改 config 用 copy-on-write：

new_config = config.model_copy(update={"memory": new_memory_config})

从类型论视角：这就是个 product type（record），所有字段组合起来才是一个完整的 AppConfig。冻结意味着 AppConfig 是指称透明的——同样的输入永远拿到同样的对象。

3.2 第 2 层：Lifecycle — `AppConfig.current()`

这层是整个设计最值得讲的一块。它不是一个简单的单 ContextVar，而是三层 fallback：

class AppConfig(BaseModel):
    ...

    # 进程级单例。GIL 下原子指针交换，无需锁
    _global: ClassVar[AppConfig | None] = None

    # Per-context override，用于测试隔离和多 client
    _override: ClassVar[ContextVar[AppConfig]] = ContextVar("deerflow_app_config_override")

    @classmethod
    def init(cls, config: AppConfig) -> None:
        """设置进程全局。对所有后续 async task 可见"""
        cls._global = config

    @classmethod
    def set_override(cls, config: AppConfig) -> Token[AppConfig]:
        """Per-context 覆盖。返回 Token 给 reset_override()"""
        return cls._override.set(config)

    @classmethod
    def reset_override(cls, token: Token[AppConfig]) -> None:
        cls._override.reset(token)

    @classmethod
    def current(cls) -> AppConfig:
        """优先级：per-context override > 进程全局 > 自动从文件加载（warning）"""
        try:
            return cls._override.get()
        except LookupError:
            pass
        if cls._global is not None:
            return cls._global
        logger.warning("AppConfig.current() called before init(); auto-loading from file. ...")
        config = cls.from_file()
        cls._global = config
        return config

为什么是三层，不是一层？

原因	解释
单 ContextVar 行不通	Gateway 收到 `PUT /mcp/config` reload config，下一个请求在全新的 async context 里跑——ContextVar 的值传不过去。只能用进程级变量
保留 ContextVar override	测试需要 per-test scope config，`Token`-based reset 保证干净恢复。多 client 场景如果真出现也能靠它
Auto-load fallback	有些 call site 历史上没调 `init()`（内部脚本、import-time 触发的测试）。加 warning 保证信号不丢，但不硬崩

Scala 视角的映射：

_global = 进程级 var，脏，但别无选择
_override = Option[ContextVar] 形式的 reader monad 层
current() = fallback chain override.orElse(global).orElse(autoLoad)，和 Option.orElse 思路一致

为什么 _global 没加锁？

因为读和写都是单个指针赋值（assignment of class attribute），在 CPython 的 GIL 下是原子的。如果将来改成 read-modify-write（比如 "如果没 init 就 init 成 X"），再加 threading.Lock。现在不加是因为——不需要。

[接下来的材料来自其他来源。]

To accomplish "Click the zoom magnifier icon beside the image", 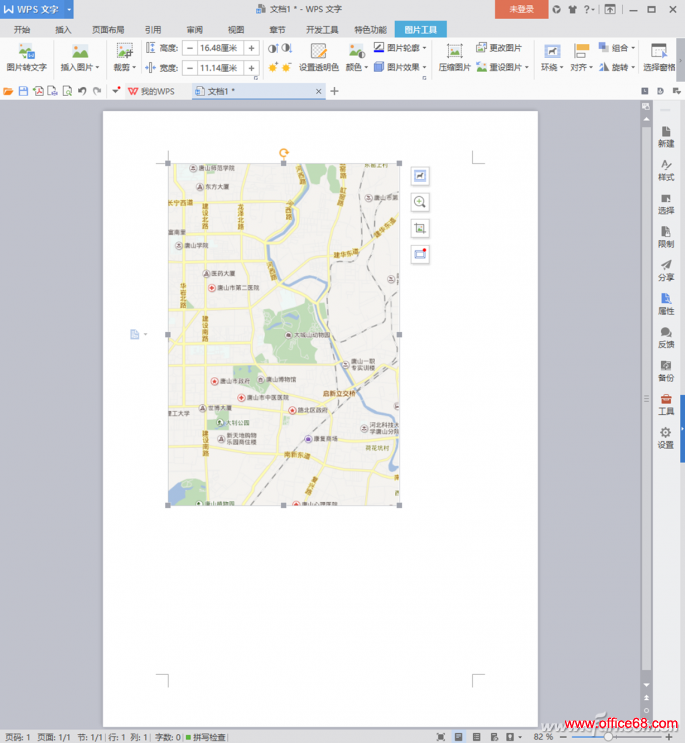I will [x=420, y=201].
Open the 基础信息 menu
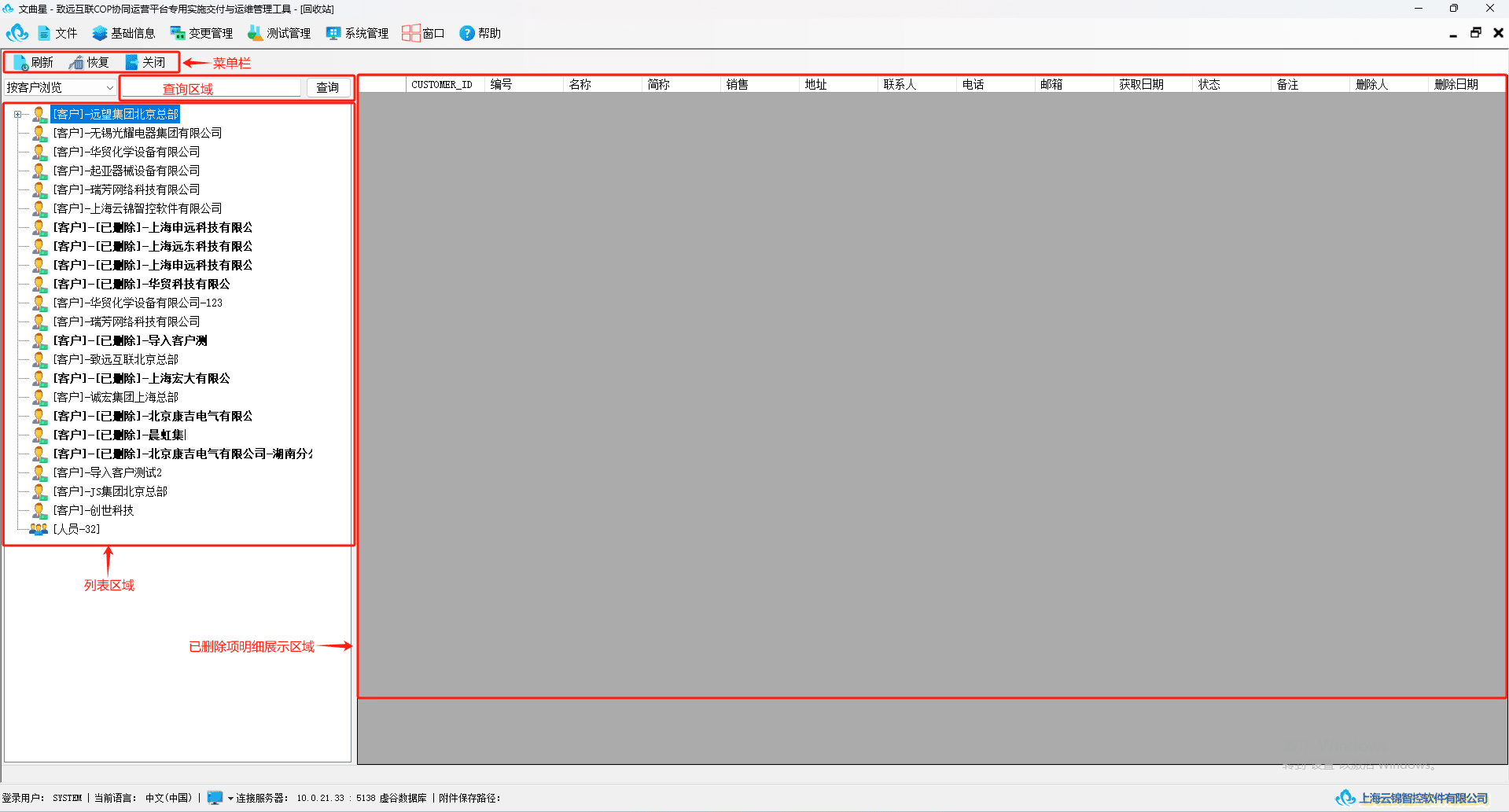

3.3 第 3 层：`DeerFlowContext` — per-invocation typed context

# deerflow/config/deer_flow_context.py
@dataclass(frozen=True)
class DeerFlowContext:
    """Typed, immutable, per-invocation context injected via LangGraph Runtime"""
    app_config: AppConfig
    thread_id: str
    agent_name: str | None = None

为什么不把 thread_id 也放进 AppConfig？

AppConfig 是配置——进程启动时确定，所有请求共享
thread_id 是每次调用变的运行时身份——必须 per-invocation

两者是不同的 category，混在一起就是把静态配置和动态 identity 耦合。

注入路径：

# Gateway worker（主路径）
deer_flow_context = DeerFlowContext(
    app_config=AppConfig.current(),
    thread_id=thread_id,
)
agent.astream(input, config=config, context=deer_flow_context)

# DeerFlowClient
AppConfig.init(AppConfig.from_file(config_path))
context = DeerFlowContext(app_config=AppConfig.current(), thread_id=thread_id)
agent.stream(input, config=config, context=context)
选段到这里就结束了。